Could you reproduce, from the records below, everything from the line with "This screenshot has width=640, height=709." down to the line with "Task: Click the Clin d'Oeil Design blog title", keeping both of those lines and changing nothing?

─── Exercise inputs ───

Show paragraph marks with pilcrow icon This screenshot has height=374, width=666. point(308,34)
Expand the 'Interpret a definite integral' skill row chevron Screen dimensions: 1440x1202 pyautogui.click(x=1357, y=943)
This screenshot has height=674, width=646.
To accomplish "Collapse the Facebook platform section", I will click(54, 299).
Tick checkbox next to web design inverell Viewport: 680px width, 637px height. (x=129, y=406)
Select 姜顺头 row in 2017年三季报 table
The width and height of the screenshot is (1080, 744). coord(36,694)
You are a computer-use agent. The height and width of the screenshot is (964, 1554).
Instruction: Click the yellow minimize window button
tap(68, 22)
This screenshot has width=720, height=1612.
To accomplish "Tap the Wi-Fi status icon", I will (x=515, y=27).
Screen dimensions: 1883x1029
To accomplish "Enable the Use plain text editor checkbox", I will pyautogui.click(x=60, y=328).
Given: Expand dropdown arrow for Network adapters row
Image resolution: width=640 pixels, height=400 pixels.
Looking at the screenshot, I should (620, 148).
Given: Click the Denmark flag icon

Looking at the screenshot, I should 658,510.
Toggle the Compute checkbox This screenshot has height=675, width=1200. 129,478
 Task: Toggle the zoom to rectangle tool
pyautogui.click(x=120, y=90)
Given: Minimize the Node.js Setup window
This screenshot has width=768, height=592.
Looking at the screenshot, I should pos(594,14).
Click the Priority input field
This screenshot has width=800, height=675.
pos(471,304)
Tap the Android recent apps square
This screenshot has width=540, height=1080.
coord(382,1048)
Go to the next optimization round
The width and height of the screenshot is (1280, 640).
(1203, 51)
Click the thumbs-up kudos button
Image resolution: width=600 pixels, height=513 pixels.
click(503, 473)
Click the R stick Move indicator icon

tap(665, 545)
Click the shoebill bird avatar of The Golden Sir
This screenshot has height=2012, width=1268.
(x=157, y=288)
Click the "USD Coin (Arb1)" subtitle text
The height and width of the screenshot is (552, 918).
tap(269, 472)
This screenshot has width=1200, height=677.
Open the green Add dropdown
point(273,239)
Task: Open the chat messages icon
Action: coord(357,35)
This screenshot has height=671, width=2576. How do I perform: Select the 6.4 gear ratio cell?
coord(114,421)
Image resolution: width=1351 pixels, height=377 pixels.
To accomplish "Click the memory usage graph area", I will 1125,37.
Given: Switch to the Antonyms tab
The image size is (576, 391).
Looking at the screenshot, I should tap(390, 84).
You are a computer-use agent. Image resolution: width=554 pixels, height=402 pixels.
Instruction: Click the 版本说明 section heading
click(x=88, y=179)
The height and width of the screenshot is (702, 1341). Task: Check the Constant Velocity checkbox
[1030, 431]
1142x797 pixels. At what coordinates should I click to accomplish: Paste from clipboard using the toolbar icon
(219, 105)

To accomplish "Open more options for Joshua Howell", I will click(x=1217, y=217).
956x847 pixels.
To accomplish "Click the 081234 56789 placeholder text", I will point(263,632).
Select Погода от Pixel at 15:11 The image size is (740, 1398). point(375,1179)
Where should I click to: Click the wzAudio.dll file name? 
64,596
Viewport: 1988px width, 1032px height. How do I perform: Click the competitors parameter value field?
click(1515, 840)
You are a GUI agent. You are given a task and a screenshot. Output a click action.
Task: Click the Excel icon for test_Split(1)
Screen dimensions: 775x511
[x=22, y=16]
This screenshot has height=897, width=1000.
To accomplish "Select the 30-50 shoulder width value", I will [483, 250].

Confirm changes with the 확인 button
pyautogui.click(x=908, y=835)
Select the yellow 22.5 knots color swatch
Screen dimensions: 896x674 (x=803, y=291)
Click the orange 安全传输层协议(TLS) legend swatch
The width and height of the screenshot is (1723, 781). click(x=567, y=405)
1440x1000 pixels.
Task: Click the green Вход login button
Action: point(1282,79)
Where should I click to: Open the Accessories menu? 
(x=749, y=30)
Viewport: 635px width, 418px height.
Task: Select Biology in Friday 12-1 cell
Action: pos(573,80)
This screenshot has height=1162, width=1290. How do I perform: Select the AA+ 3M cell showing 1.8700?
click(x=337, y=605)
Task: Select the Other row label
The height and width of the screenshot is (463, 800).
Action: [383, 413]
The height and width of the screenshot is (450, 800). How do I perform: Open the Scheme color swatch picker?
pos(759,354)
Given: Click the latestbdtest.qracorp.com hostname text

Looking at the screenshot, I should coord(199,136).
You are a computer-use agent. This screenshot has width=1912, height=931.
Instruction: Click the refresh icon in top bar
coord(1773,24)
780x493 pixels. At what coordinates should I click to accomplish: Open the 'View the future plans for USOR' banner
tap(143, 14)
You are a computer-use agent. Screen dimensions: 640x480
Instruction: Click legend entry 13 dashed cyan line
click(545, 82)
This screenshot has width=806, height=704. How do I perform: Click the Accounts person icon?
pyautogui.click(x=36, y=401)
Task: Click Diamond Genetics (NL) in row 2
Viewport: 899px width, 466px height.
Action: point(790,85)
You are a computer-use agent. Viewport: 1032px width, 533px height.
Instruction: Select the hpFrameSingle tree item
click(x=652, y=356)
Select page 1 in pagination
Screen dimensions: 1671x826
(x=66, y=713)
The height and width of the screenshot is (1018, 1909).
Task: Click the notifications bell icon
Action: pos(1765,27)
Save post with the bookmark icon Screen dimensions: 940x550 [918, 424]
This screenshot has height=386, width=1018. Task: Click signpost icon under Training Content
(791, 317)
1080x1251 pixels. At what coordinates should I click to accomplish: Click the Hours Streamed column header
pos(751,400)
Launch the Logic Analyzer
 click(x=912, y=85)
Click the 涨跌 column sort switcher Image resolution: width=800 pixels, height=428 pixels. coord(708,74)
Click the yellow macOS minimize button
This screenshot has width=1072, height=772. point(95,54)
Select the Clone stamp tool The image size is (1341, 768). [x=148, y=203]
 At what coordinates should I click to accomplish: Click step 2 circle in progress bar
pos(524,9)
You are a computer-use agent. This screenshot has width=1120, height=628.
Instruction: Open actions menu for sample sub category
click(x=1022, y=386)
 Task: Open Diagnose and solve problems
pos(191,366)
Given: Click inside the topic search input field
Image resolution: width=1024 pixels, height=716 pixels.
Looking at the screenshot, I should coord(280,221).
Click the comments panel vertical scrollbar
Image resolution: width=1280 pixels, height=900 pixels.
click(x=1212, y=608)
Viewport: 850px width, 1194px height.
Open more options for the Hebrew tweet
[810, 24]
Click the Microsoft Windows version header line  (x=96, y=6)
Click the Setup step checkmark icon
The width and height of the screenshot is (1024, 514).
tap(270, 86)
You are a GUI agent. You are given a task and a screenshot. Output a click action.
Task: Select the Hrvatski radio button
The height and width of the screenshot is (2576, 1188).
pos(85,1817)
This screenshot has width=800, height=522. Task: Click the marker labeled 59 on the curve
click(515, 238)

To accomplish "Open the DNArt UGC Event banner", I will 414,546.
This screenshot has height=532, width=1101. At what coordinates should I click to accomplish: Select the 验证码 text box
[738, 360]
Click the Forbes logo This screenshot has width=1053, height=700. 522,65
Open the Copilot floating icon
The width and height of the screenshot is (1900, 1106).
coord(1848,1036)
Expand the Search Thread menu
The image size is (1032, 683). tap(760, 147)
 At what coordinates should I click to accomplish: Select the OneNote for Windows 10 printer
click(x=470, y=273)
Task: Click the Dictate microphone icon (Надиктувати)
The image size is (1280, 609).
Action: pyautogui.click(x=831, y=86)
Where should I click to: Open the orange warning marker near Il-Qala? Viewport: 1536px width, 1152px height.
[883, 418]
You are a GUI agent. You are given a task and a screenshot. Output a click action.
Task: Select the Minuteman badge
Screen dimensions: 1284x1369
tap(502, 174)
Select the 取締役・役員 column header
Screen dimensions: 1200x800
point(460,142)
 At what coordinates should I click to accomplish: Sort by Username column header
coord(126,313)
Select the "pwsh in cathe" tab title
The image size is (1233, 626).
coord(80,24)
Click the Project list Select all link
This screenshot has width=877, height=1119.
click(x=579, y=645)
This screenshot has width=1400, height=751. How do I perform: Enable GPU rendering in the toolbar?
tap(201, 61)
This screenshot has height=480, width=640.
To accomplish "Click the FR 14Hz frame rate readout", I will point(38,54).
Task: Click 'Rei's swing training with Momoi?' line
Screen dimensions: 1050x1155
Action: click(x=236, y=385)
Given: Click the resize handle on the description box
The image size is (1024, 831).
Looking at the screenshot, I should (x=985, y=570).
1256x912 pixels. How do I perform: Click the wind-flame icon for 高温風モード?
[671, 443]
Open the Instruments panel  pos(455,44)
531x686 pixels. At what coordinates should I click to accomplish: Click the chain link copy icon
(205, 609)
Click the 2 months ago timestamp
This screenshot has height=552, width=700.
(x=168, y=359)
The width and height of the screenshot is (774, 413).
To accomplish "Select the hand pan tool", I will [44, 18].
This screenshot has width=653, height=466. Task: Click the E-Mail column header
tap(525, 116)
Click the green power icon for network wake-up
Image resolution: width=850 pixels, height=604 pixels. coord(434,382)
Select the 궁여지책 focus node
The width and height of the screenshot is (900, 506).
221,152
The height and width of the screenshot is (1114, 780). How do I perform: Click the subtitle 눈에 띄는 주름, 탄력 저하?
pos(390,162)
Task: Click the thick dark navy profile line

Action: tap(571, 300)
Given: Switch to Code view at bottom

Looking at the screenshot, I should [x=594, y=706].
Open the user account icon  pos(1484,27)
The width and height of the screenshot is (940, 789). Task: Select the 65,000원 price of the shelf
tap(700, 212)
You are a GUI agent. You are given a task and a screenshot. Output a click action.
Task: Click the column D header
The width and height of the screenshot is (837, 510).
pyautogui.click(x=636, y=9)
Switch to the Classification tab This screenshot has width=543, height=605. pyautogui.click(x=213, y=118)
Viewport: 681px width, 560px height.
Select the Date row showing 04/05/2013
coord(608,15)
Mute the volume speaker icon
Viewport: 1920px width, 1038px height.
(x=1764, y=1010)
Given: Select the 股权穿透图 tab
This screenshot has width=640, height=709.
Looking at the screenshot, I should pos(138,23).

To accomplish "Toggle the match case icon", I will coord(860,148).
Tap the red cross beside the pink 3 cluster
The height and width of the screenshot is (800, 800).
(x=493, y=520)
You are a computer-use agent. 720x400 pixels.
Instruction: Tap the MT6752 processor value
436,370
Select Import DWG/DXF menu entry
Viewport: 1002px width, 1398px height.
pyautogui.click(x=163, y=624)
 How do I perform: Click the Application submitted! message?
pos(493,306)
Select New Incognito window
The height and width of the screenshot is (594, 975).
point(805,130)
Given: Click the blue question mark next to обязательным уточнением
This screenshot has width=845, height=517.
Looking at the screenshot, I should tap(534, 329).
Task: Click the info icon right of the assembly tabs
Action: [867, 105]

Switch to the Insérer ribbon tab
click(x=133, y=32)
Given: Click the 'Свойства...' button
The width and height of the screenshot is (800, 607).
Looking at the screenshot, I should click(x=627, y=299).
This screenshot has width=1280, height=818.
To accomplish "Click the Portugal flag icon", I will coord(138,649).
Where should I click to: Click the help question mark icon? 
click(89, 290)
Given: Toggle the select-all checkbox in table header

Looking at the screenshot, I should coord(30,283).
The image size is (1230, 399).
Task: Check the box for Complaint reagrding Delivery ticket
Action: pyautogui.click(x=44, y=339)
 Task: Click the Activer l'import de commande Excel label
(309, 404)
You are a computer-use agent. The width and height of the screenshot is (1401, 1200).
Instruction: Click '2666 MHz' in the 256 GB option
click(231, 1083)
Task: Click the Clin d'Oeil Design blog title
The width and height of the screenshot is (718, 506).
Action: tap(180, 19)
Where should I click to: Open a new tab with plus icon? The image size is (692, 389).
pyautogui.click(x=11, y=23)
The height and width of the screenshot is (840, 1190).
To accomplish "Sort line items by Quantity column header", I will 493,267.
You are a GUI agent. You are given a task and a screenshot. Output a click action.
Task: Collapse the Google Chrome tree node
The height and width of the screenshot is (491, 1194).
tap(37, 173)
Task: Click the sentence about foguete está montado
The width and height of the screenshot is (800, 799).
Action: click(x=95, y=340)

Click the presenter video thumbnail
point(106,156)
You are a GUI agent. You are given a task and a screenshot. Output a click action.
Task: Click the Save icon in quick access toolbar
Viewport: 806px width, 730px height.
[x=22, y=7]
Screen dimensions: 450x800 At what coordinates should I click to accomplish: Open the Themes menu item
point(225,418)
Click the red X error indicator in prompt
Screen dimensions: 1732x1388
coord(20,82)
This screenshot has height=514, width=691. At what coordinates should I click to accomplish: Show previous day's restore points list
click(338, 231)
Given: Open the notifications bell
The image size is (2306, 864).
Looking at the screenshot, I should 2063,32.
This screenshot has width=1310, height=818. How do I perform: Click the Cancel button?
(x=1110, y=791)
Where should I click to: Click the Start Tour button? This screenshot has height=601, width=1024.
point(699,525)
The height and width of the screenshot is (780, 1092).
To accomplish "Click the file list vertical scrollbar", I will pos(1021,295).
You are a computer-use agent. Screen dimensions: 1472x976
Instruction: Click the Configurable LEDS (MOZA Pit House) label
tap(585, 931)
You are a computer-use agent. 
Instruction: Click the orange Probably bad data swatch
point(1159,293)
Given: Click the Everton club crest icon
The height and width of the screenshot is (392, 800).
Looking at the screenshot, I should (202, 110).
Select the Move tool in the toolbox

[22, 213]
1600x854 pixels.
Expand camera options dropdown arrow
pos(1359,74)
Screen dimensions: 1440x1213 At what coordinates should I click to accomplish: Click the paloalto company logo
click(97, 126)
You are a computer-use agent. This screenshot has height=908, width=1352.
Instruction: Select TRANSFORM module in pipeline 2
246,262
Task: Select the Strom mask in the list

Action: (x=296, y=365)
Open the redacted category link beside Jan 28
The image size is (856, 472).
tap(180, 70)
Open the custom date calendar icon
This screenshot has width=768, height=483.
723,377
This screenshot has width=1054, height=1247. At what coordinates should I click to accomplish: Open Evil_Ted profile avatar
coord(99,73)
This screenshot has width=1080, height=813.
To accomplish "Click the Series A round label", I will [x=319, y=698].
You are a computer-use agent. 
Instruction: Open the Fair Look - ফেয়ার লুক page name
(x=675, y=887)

───

> Exercise solution:
This screenshot has width=640, height=709.
Looking at the screenshot, I should pos(138,23).

To accomplish "Toggle the match case icon", I will coord(860,148).
Tap the red cross beside the pink 3 cluster
The height and width of the screenshot is (800, 800).
(x=493, y=520)
You are a computer-use agent. 720x400 pixels.
Instruction: Tap the MT6752 processor value
436,370
Select Import DWG/DXF menu entry
Viewport: 1002px width, 1398px height.
pyautogui.click(x=163, y=624)
 How do I perform: Click the Application submitted! message?
pos(493,306)
Select New Incognito window
The height and width of the screenshot is (594, 975).
point(805,130)
Given: Click the blue question mark next to обязательным уточнением
This screenshot has width=845, height=517.
Looking at the screenshot, I should tap(534, 329).
Task: Click the info icon right of the assembly tabs
Action: [867, 105]

Switch to the Insérer ribbon tab
click(x=133, y=32)
Given: Click the 'Свойства...' button
The width and height of the screenshot is (800, 607).
Looking at the screenshot, I should click(x=627, y=299).
This screenshot has width=1280, height=818.
To accomplish "Click the Portugal flag icon", I will coord(138,649).
Where should I click to: Click the help question mark icon? 
click(89, 290)
Given: Toggle the select-all checkbox in table header

Looking at the screenshot, I should coord(30,283).
The image size is (1230, 399).
Task: Check the box for Complaint reagrding Delivery ticket
Action: pyautogui.click(x=44, y=339)
 Task: Click the Activer l'import de commande Excel label
(309, 404)
You are a computer-use agent. The width and height of the screenshot is (1401, 1200).
Instruction: Click '2666 MHz' in the 256 GB option
click(231, 1083)
Task: Click the Clin d'Oeil Design blog title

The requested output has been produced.